--- begin Quoted text ---

I’m not sure how often it’s posted here but Benno Rice formerly of FreeBSD Core Team has an excellent and amusing discussion of systemd’s technical merits.
IMO he makes a couple good points (and a couple poor ones), but it’s about everything except technical merits. It’s more about social and philosophical aspects.
Magic, indeeded.
That is not to say systemd isn't a hypertrophied pig, but it does do important work.
What could be done to prevent supply chain attacks more broadly?
But libsystemd is not linked to xz only. By removing it, sshd is free of many other potential risks.
Still the question remains: what technology could be implemented to mitigate this type of attack (beyond sshd)?
For example, Linux sandboxing is poor, and SeLinux is not usually enforced.
Why should sshd be allowed to call an xz function directly without xz being an immediate dependency.
I'm not sure what all that would entail with the ifunc stuff, but I remember encountering a glibc linking change moving from Red Hat 6 to RH7 that did something similar and broke the build process for some legacy code.
UNIX ? (do one thing and do it well).
When your program links with 20 libraries, i have i very hard time to believe that security is one of your goals.
There was a pull request to stop linking liblzma into libsystemd a month before the backdoor was found
https://github.com/systemd/systemd/pull/31550
This was likely one of many things that pushed the attackers to work faster, and forced them into making mistakes.

--- end Quoted text ---
--- begin Raw data ---

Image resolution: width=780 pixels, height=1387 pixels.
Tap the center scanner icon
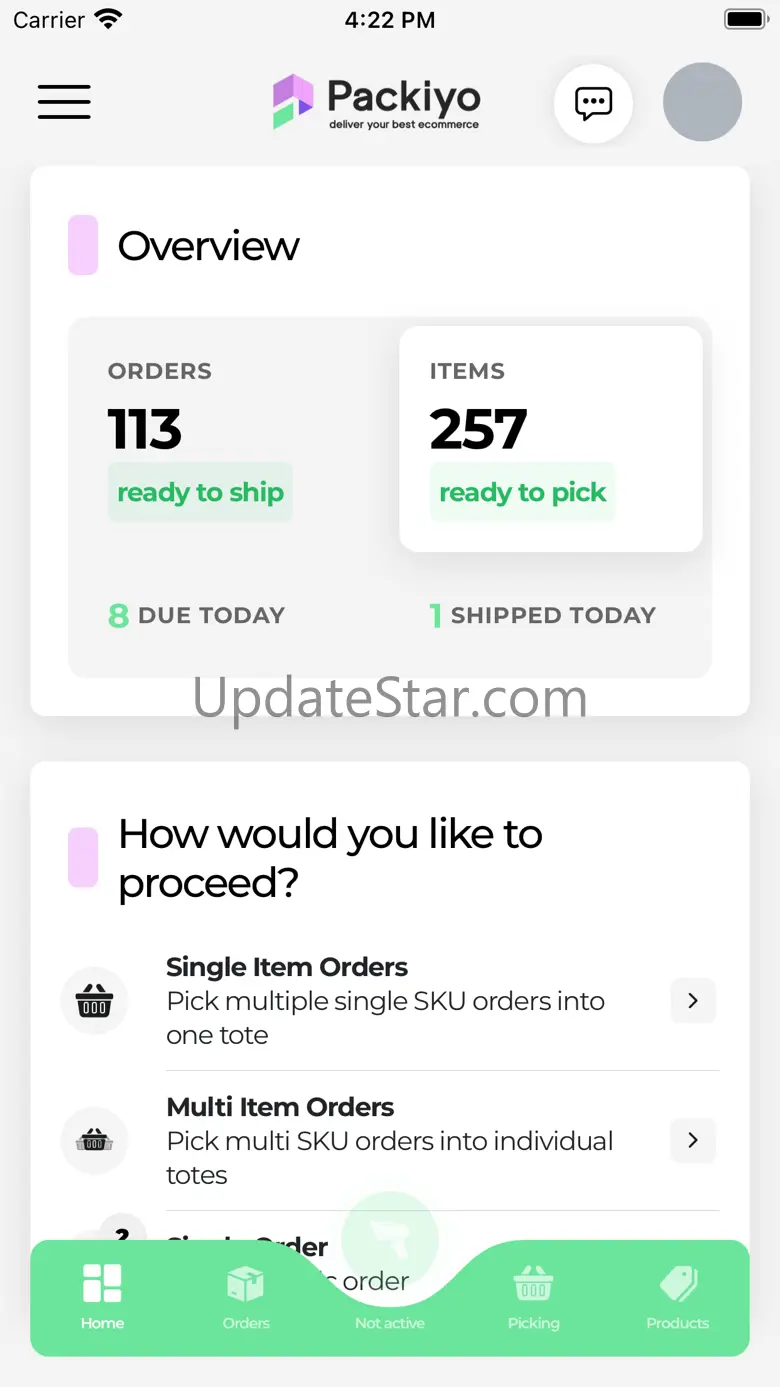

--- end Raw data ---

> [Given problem]
Pick up the discussion of systemd and the xz backdoor after its last comment and continue it.

> [Answer to the problem]
They felt threatened by the idea that open source maintenance can ever go wrong and started attacking me. They argued closed source was worse.
That was not my point at all. I was not raising a weakness of open source. I was just pointing out that linking to libsystemd had that kind of problem.
For example, dropping the libsystemd dependency.
The UNIX philosophy was right all along - each tool does one simple thing.
Most things we want to do are necessarily complex, so dogmatically adhering to "one simple thing" necessarily drives you towards a towering heap of composed dependencies.
If you want to get rid of the supply chain, you want everything specifically to be non-composable, so that everything has to be reinvented from scratch for that specific solution.
But this implies removing dependencies on various libraries, and keep a such important process small is already relevant, despite the fact that it will load PAM libraries, making it quite still prone to issues.